If you click on the graphic in my original post, you should be able to see the image better, which on the right side, in that box, has the configuration of the workstation VM's as stated above.
We have two of them set up to support up to 5 users each - however, as I may have said, if one "heavy" user takes up a lot of memory, doing processing, this could affect other users; most of the time, with relatively normal use of ArcMap, doing mapping, we don't have a problem. We have two workstations set up due to the limitation of ArcGIS Administrator in enabling the user to switch license levels once the user is logged on and opens ArcMap - because it is "one machine" to the Administrator, it does not enable the second user, or even the first user to switch levels. We spoke with Esri about this, and they are aware, but told us that a fix was not on their update list at that time. We therefore have one workstation VM set for Standard users, and one set for Advanced users.
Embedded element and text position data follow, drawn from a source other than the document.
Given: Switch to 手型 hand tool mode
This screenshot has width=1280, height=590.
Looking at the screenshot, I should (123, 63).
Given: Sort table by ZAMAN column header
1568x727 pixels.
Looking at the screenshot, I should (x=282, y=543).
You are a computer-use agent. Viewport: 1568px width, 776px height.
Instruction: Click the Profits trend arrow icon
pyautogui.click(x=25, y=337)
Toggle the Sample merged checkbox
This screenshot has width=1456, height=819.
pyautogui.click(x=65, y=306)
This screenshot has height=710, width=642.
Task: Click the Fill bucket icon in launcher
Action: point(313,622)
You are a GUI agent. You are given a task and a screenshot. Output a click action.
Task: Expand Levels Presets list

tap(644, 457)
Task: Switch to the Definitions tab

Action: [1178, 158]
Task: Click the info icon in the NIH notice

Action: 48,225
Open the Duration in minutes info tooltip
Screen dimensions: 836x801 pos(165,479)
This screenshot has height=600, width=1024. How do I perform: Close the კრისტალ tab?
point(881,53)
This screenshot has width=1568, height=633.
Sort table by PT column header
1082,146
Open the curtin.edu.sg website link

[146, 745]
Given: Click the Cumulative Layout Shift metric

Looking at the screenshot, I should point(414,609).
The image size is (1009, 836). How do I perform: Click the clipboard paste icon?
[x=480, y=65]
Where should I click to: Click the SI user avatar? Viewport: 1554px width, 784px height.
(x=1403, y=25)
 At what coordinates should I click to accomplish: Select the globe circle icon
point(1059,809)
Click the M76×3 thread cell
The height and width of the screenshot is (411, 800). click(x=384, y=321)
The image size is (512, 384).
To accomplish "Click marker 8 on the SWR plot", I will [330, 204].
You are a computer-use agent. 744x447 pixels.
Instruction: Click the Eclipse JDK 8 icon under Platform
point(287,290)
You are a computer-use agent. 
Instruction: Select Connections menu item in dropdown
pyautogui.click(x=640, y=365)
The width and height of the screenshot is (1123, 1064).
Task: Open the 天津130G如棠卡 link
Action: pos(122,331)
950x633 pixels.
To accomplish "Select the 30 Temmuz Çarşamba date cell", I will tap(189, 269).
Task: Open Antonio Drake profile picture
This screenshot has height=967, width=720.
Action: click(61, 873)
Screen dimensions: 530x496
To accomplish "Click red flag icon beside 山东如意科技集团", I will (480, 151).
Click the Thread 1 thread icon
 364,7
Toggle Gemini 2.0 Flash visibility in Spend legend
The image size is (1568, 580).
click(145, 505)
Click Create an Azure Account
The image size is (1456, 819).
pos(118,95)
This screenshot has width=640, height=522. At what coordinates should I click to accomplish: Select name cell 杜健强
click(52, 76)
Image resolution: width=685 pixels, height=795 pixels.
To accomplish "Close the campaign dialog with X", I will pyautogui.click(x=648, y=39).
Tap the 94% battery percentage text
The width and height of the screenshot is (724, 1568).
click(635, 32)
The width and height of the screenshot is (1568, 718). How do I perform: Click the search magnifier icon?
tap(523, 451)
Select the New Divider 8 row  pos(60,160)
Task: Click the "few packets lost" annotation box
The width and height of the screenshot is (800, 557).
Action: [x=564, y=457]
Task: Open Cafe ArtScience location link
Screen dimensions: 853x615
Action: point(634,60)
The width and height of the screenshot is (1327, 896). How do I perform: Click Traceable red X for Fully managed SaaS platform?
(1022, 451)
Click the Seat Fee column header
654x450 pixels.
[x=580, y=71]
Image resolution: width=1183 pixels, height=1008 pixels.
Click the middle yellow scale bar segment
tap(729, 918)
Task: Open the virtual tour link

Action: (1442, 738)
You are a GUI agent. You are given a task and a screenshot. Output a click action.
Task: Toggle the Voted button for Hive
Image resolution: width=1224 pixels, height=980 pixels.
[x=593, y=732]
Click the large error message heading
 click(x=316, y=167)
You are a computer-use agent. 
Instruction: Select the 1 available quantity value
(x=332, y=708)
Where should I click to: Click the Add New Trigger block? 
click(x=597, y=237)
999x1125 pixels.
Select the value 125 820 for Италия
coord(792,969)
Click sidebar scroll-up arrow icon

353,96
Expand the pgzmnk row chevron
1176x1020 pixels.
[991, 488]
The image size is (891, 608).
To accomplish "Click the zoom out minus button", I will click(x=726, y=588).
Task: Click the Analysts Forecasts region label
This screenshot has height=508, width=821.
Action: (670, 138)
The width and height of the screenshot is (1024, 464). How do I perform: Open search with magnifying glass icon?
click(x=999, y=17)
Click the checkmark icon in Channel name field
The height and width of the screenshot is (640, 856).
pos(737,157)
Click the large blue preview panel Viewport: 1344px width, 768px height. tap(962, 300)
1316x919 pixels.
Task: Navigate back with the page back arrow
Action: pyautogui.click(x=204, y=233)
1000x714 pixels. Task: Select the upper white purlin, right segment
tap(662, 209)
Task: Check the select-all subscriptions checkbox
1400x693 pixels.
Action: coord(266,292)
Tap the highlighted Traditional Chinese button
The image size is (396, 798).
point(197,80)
For their storage, we have a share drive set up that originates from the "prod" ArcGIS Server VM, which works well and we suffer little latency, using that arrangement.
Again, the users have the option of using their own on premise workstation if they have a FGDB that they are using, on an on premise file share, or on their own machine, but most prefer to go "all cloud" and just use remote access to gain access to work in 100% Azure. It's quick and they have a lot of resources "up there".
As an administrator, using Azure is noticeably not that different from managing the "on premise" environment. You just get used to it after awhile!
We run our SDE on SQL Server. The specs are in my original post. We have 4 TB storage on the ArcGIS Server VM's.